Twórcy Seedcampu postawili sobie dwa cele: edukację oraz inwestycje w startupy. Projekty, które po złożeniu aplikacji zainteresują twórców Seedcampu są zapraszane do programu mentoringowego. Cały proces edukowania zespołów tworzących startupy obfituje w wiele spotkań, prezentacji przed potencjalnymi inwestorami oraz w podróże do siedzib startupów, które już osiągnęły sukces.
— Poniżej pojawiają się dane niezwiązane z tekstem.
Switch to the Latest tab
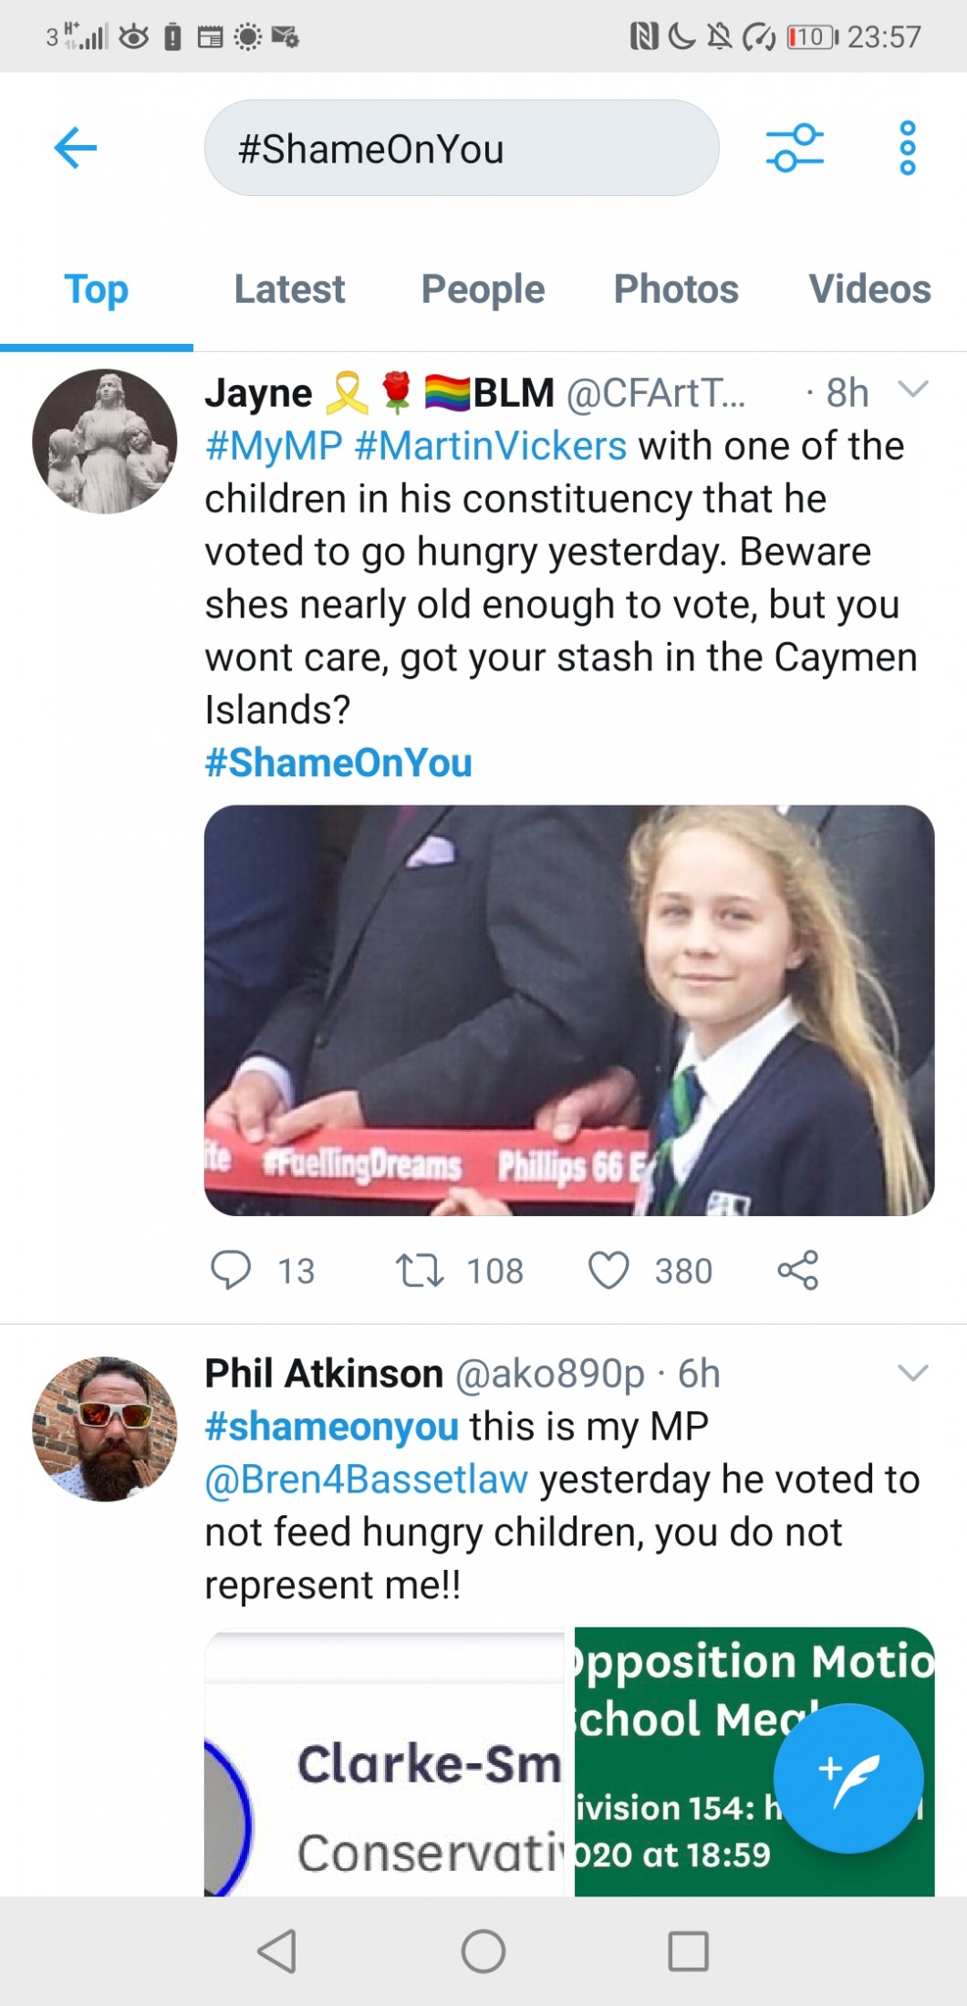pyautogui.click(x=289, y=289)
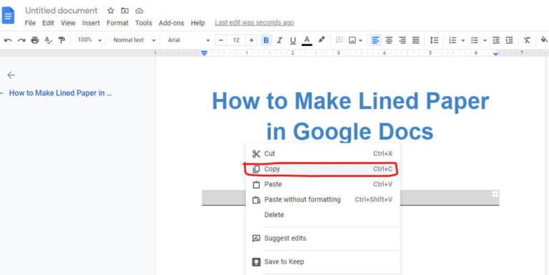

W programie Seedcamp wzięły udział również polskie projekty, takie jak Codility oraz PlaceChallenge.
Suma jaką zainwestował Yandex w Seedcamp nie została podana do informacji publicznej, ale wiadomo, że od tego momentu firma będzie miała udziały w startupach wspartych inwestycjami Seedcampu. Co to oznacza dla świata startupowego? Przede wszystkim jest to szansa na nowe inwestycje w startupy z Europy, w tym także projekty z Polski. Oprócz tego, przedstawiciele rosyjskiego giganta będą mieli wpływ na selekcję zgłaszanych projektów, a także zajmą się doradztwem dla wytypowanych startupów.
Yandex jest pierwszym na świecie potentatem internetowym, który zainwestował pieniądze w fundusz zalążkowy czy akcelerator startupów. Google, Microsoft oraz Facebook wspierali finansowo Seedcamp, ale nigdy nie dokonali inwestycji w fundusz. Co ciekawe, Yandex w zeszłym roku uruchomił swój fundusz inwestycyjny Yandex.Factory i jak informuje otrzymał już ponad 2 tysiące zgłoszeń. Jak dotąd zainwestował w pięć startupów: Zenmoney, Social Market, Refine.io, GBooking oraz Citrea.